Zero-point energy is a concept in quantum mechanics that states that the energy level of a quantum mechanical system can never be zero, even in a perfect vacuum. Multidisciplinary artist Rob Clouth describes the random quantum fluctuations that make up the lowest possible energy of any given system as “the dodgy headphones jack of the universe, a subtle background static that is always there” and it is from this space of randomness, chance and chaos that he drew the inspiration for his debut album, Zero Point.
Using data from the ANU Quantum Random Number Server, which publishes real-time measurements from the zero-point energy field, Clouth creates complex compositions of quantum noise that riff on the phenomenon of pareidolia, the tendency of the human brain to incorrectly perceive order in chaos.
“Some physicists think that the big bang might have been caused by a random spike in this energy field – a chance event, like rolling a countless number of dice and them all showing a six”, explains Clouth. “If this is true then the entire universe and everything in it is truly ephemeral, a great coincidental alignment of probabilities that will never repeat in exactly the same way.”
The album’s title track follows zero-point energy from its genesis to its very end point, serving as “a representation of how at some point in the distant future the universe might collapse back in on itself in The Big Crunch, returning to the sea of noise from which it was born.”
“Although current research suggests that the big crunch may not be the ultimate fate of the universe, I hope that it will be because it represents a grand reset, an opportunity to do everything again differently. An impassable barrier beyond which lies an unknown reality.”
Clouth manifests this with a track that gradually builds to a grand, cosmic climax in which the composition bursts into white noise.
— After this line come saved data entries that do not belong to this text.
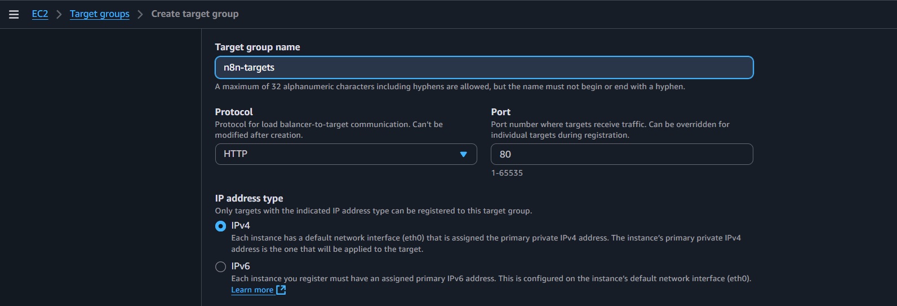Open the Protocol HTTP dropdown
The height and width of the screenshot is (306, 897).
coord(346,154)
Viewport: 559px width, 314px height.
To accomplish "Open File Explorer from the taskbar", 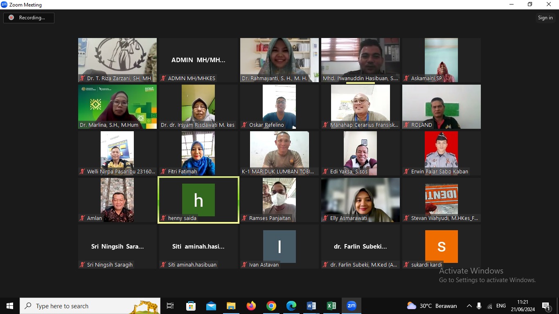I will click(231, 306).
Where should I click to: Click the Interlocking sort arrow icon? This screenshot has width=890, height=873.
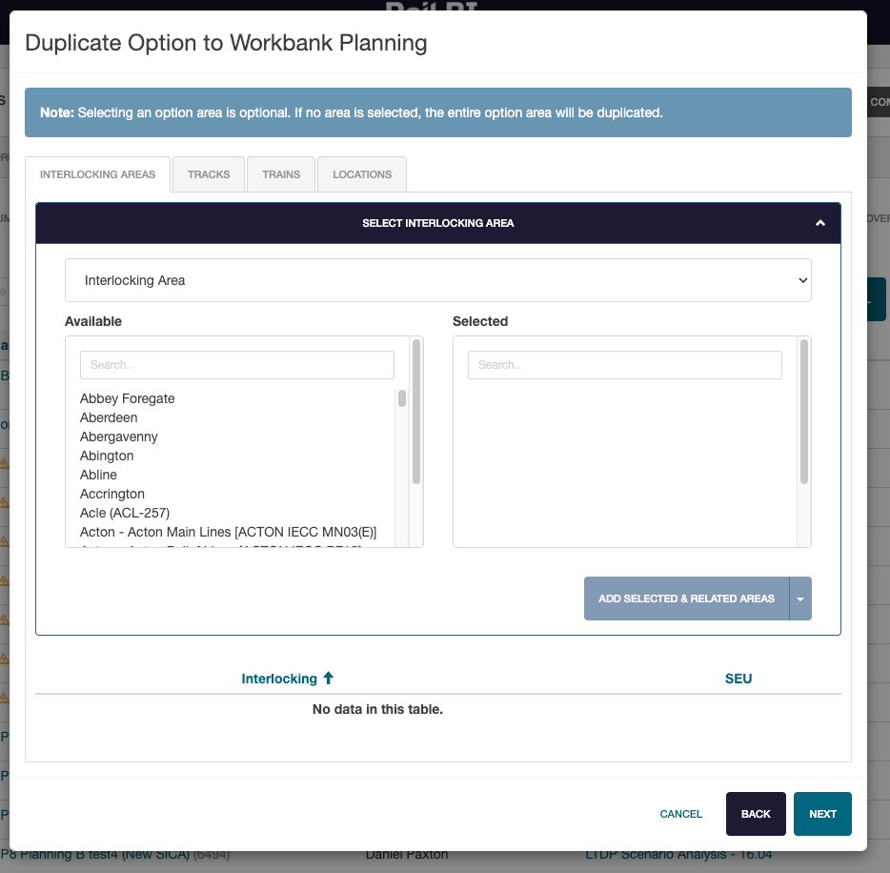pyautogui.click(x=329, y=679)
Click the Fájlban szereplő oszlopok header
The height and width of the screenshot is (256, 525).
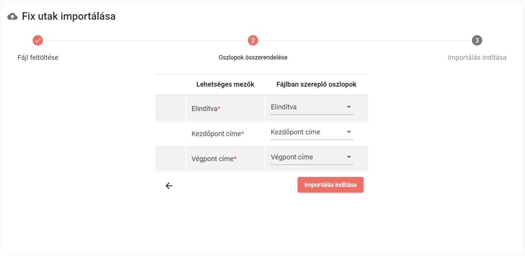(317, 84)
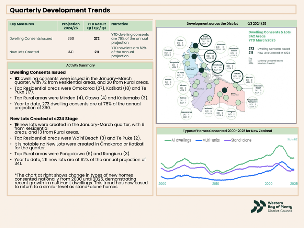
Task: Toggle the All dwellings legend entry
Action: tap(178, 140)
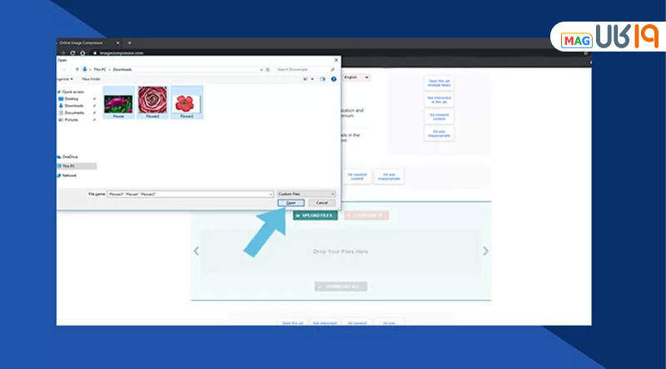Open Documents folder in the navigation pane
The height and width of the screenshot is (369, 666).
click(x=74, y=112)
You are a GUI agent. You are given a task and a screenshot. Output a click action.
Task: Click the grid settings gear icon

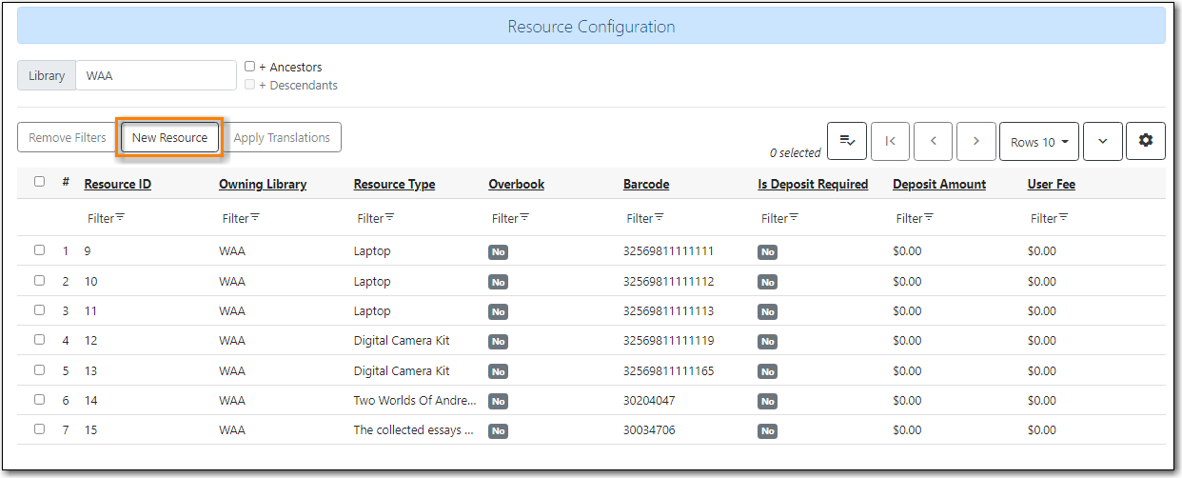tap(1145, 141)
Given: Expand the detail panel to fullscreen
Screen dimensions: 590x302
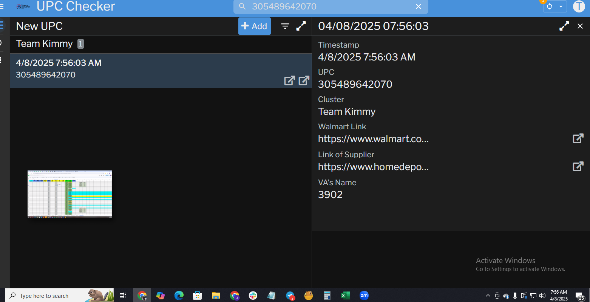Looking at the screenshot, I should 564,26.

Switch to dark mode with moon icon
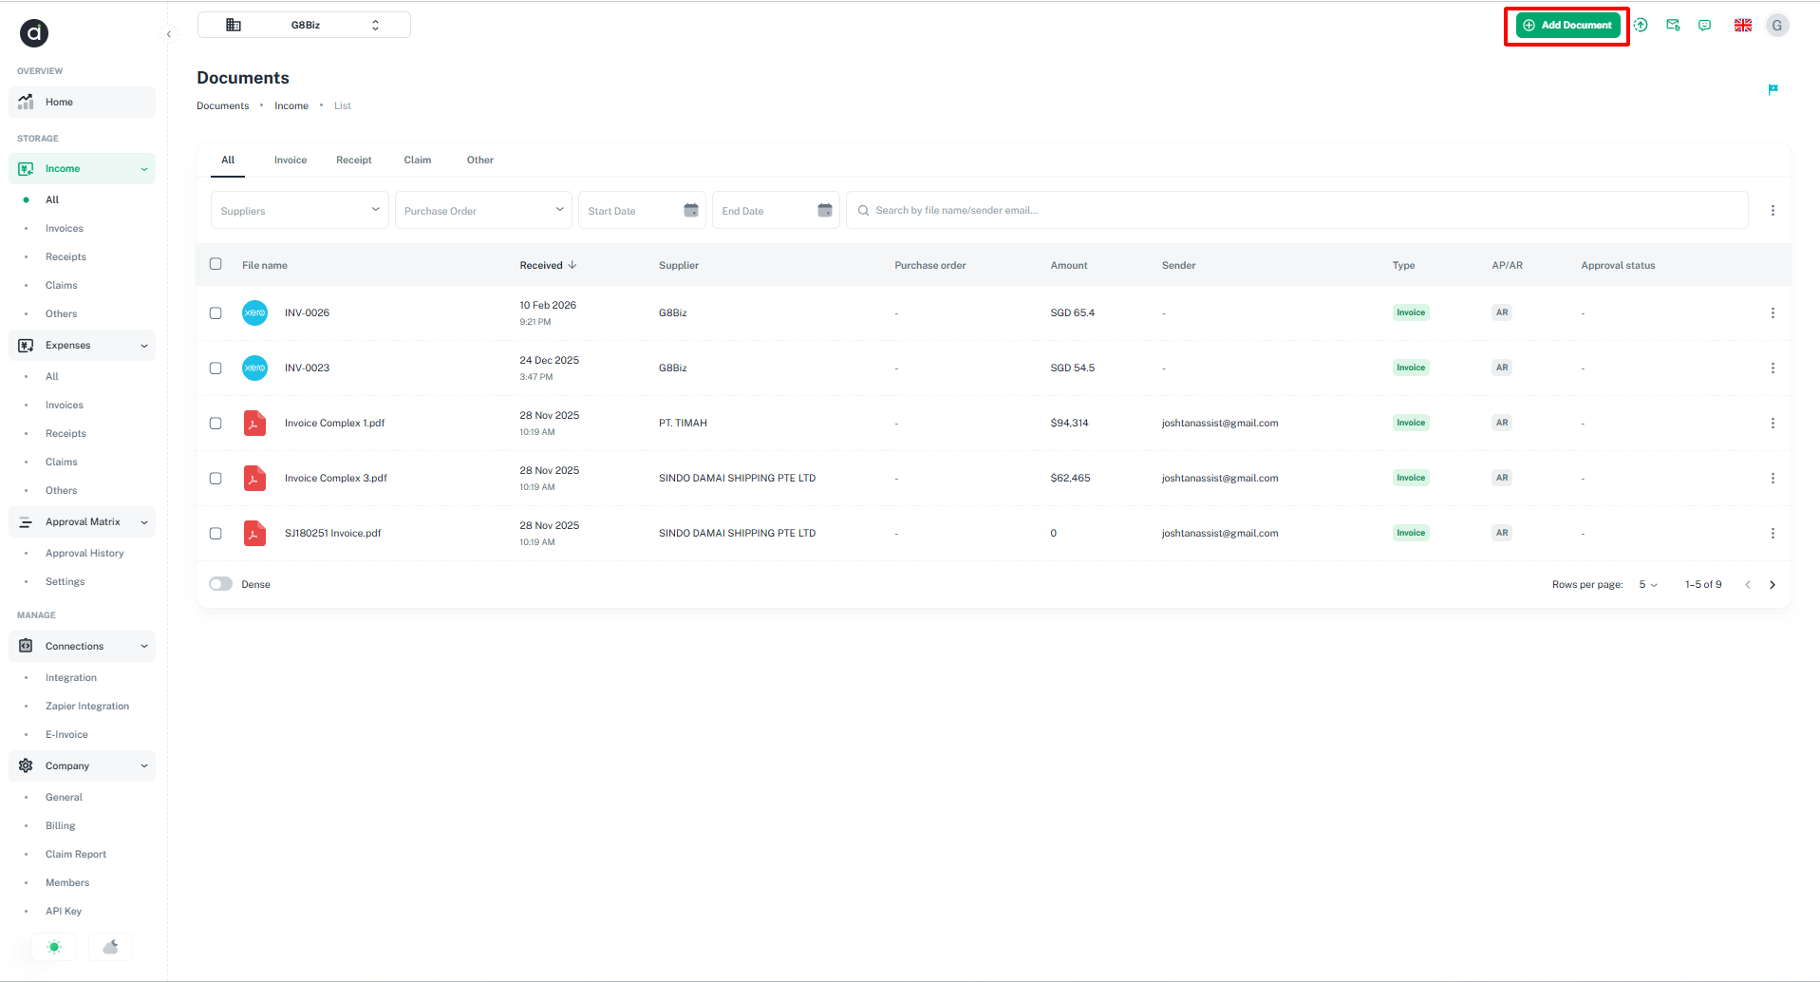111,947
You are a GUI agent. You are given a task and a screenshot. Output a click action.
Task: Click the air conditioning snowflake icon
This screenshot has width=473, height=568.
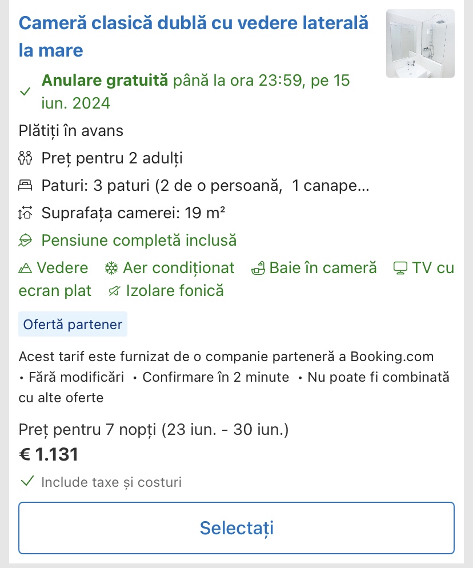pyautogui.click(x=111, y=268)
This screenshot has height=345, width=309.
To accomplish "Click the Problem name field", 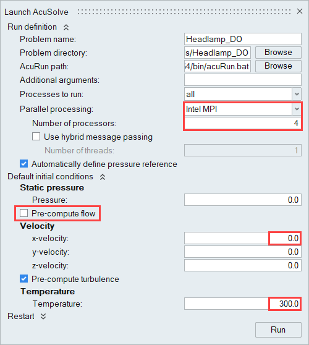I will click(x=243, y=39).
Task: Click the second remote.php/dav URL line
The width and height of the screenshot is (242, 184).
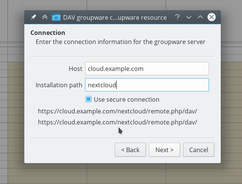Action: pos(117,122)

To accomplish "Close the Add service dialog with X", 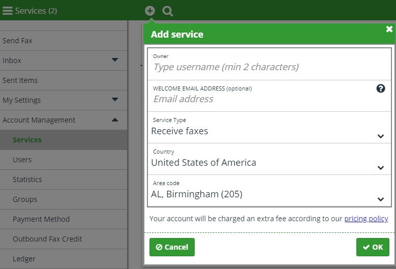I will pos(389,29).
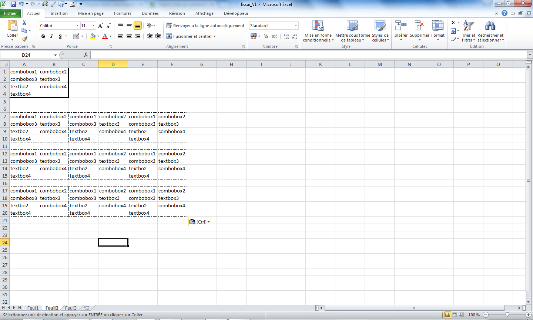Viewport: 533px width, 320px height.
Task: Switch to the Formules ribbon tab
Action: coord(123,13)
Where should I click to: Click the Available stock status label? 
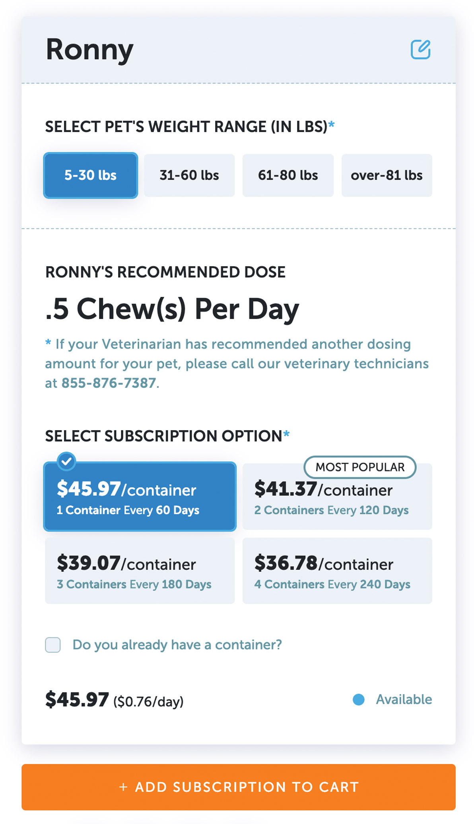click(x=404, y=699)

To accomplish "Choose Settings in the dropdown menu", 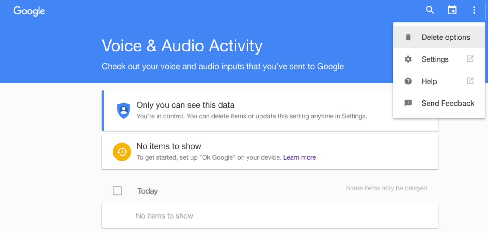I will (435, 59).
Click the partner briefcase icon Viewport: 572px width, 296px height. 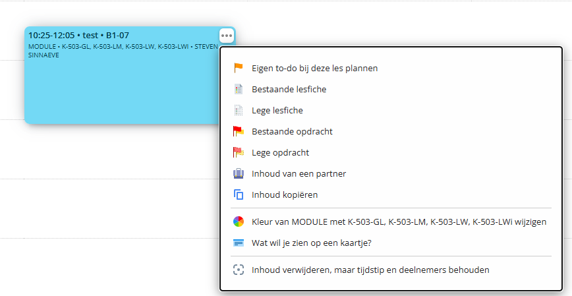pyautogui.click(x=239, y=174)
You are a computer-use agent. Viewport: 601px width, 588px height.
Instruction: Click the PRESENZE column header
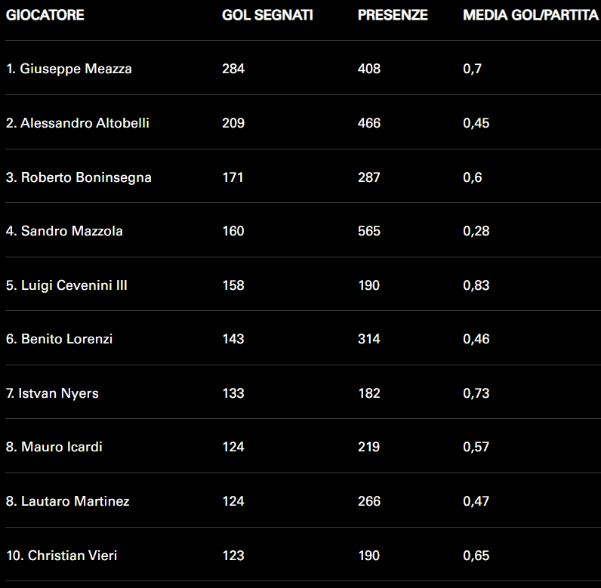click(393, 15)
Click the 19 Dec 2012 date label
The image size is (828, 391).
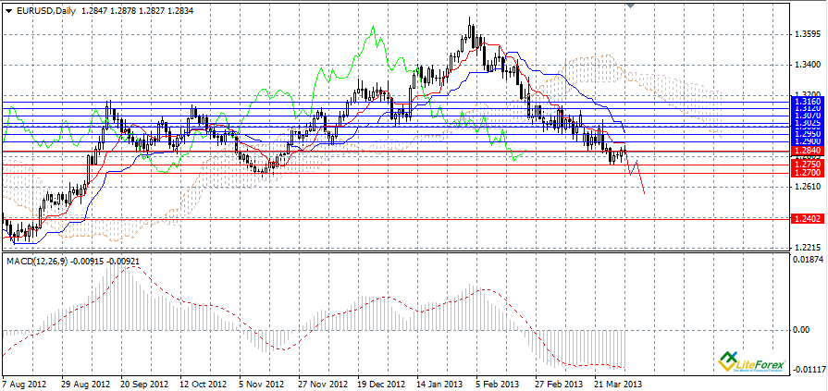coord(381,382)

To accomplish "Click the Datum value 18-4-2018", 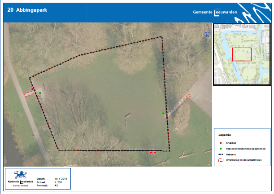I will click(61, 178).
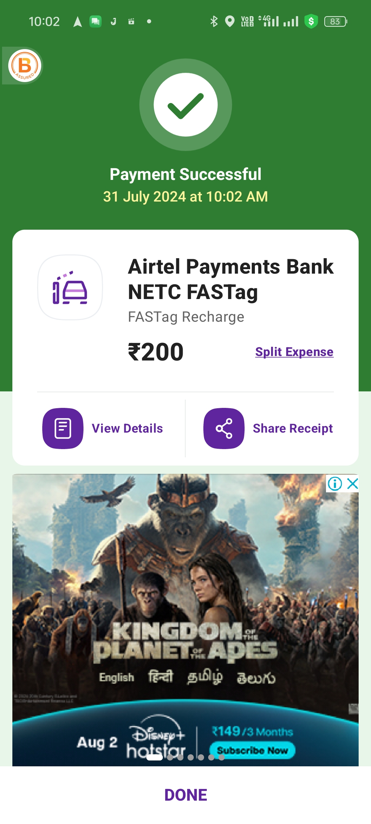The image size is (371, 824).
Task: Open the ad info icon
Action: (335, 483)
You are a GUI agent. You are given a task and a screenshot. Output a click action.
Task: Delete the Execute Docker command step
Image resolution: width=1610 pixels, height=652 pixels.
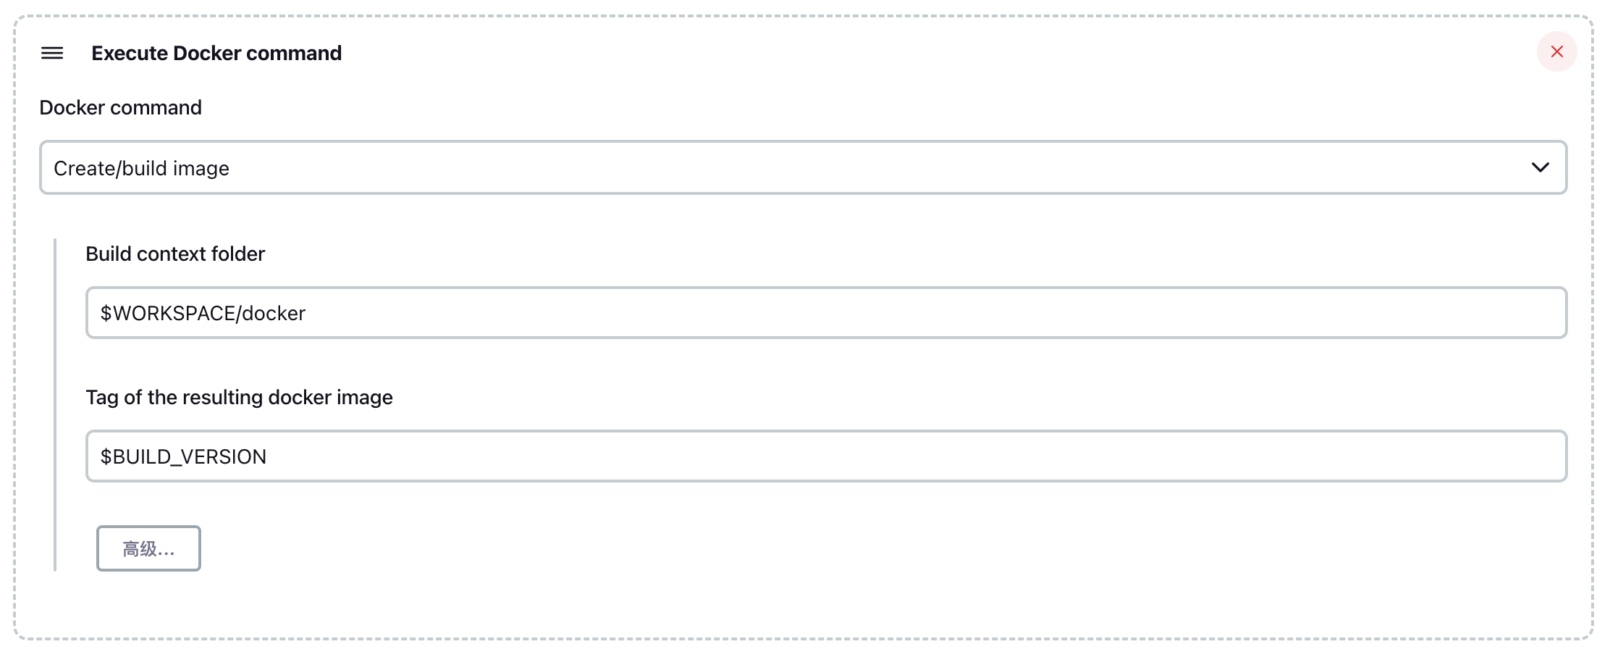[x=1556, y=51]
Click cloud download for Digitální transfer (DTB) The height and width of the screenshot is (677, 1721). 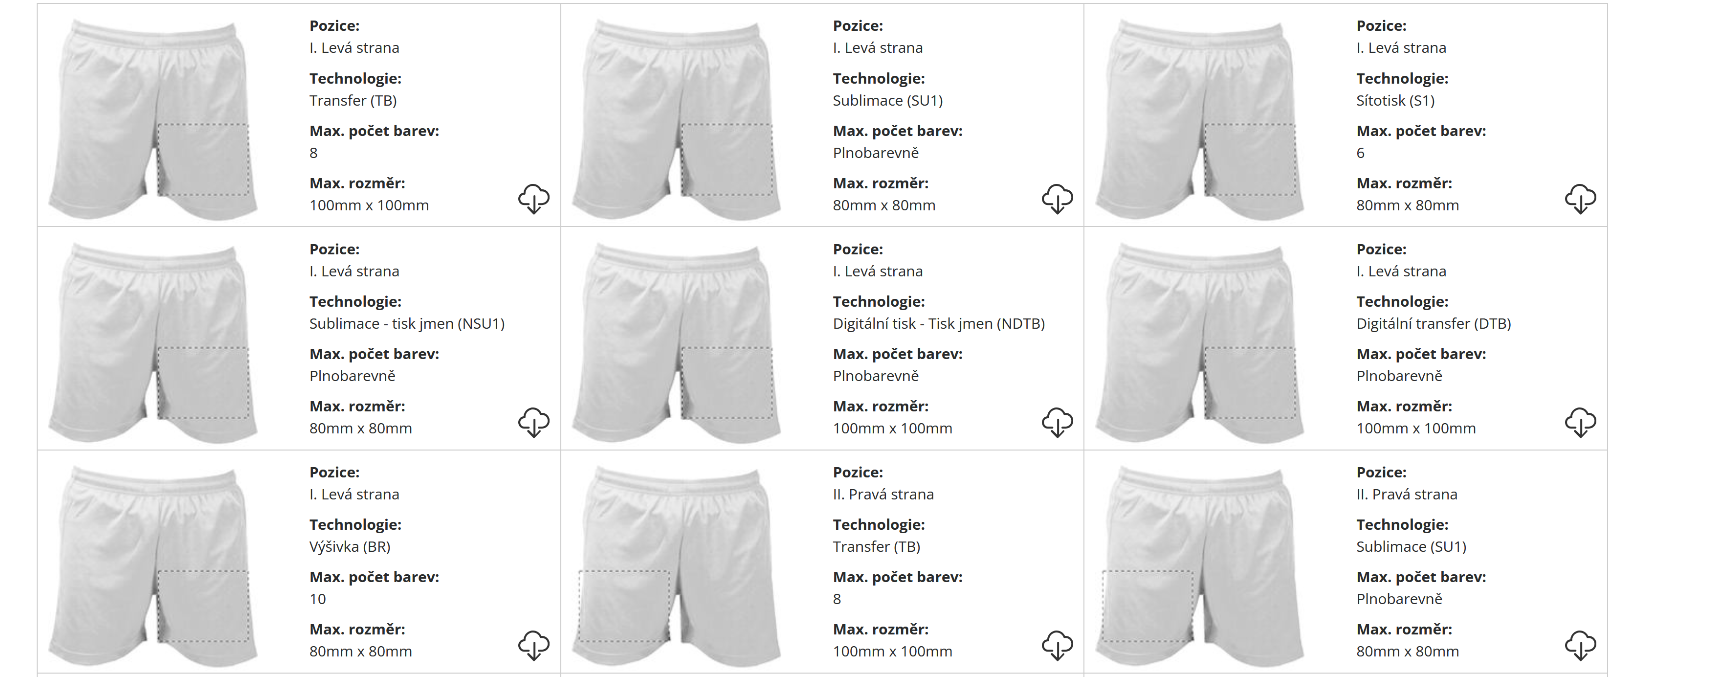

This is accompanied by intricately shifting visuals created using the game engine Unity. “The shots are abstract”, he explains, “but have a kind of realism to them that I like. They are of nothing in particular and are generated entirely algorithmically, but seem to suggest real places and cosmic scenes – stars, nebulae and alien planets.”
“The whole thing was then processed with an AI upscaling algorithm to bring it up to 4K, and to add extra natural details. The system is also real-time at 1080p 60fps, meaning that it’s perfect for live AV use. The next step is to hook up the parameters to an audio input. Then I can mess around with weird noises and have these cosmic scenes perfectly synced up.”
“There’s something so appealing to me about huge, distant objects slowly moving. That strange mashup of different physical size and time scales is something unique to the cosmos, and it fascinates me.”